From the line that contains "The width and height of the screenshot is (644, 208)." through the line that contains "Given: Follow the utahrealestatepaige link", output every line of the listing below exactly and leave out all the rest.
⟨
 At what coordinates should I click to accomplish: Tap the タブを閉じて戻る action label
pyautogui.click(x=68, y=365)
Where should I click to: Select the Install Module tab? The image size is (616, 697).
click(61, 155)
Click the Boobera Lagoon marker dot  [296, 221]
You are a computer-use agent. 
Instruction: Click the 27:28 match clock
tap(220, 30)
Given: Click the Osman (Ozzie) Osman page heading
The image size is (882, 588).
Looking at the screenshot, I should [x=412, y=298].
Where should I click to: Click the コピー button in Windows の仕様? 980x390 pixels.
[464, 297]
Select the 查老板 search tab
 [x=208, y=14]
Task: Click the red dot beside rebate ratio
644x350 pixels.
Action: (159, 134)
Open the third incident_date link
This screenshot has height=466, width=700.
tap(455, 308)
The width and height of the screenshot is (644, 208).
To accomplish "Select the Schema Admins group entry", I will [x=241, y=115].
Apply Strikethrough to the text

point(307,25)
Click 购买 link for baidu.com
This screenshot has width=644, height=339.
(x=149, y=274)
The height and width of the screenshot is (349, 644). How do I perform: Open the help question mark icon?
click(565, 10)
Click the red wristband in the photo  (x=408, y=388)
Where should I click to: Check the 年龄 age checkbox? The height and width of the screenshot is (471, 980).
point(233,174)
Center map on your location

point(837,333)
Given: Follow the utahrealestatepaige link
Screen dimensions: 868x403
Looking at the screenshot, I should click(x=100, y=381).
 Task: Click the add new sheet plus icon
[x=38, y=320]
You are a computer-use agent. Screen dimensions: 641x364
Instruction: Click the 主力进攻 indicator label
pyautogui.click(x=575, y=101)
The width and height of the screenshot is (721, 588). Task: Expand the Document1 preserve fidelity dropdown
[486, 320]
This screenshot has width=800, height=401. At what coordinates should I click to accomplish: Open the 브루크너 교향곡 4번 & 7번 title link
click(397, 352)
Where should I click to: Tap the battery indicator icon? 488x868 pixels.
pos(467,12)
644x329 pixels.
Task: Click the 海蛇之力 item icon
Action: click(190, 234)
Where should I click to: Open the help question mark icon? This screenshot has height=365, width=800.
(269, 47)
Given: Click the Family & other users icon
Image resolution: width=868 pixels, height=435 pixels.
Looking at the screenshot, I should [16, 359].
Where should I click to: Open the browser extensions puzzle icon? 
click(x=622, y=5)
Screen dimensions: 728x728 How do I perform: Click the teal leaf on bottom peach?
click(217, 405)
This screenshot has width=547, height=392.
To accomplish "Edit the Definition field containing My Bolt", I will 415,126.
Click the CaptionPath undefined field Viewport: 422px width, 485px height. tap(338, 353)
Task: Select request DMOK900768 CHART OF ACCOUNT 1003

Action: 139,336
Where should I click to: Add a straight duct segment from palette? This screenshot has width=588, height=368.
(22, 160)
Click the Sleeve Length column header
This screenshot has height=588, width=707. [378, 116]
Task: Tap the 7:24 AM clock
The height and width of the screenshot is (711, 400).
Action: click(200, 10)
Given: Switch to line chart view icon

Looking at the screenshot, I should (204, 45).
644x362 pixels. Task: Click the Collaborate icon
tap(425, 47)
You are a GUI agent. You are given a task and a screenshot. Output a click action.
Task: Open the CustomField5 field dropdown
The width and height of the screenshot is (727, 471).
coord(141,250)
⟩
- _Result of the task_
The width and height of the screenshot is (644, 208).
To accomplish "Select the Schema Admins group entry", I will [x=241, y=115].
Apply Strikethrough to the text

point(307,25)
Click 购买 link for baidu.com
This screenshot has width=644, height=339.
(x=149, y=274)
The height and width of the screenshot is (349, 644). How do I perform: Open the help question mark icon?
click(565, 10)
Click the red wristband in the photo  (x=408, y=388)
Where should I click to: Check the 年龄 age checkbox? The height and width of the screenshot is (471, 980).
point(233,174)
Center map on your location

point(837,333)
Given: Follow the utahrealestatepaige link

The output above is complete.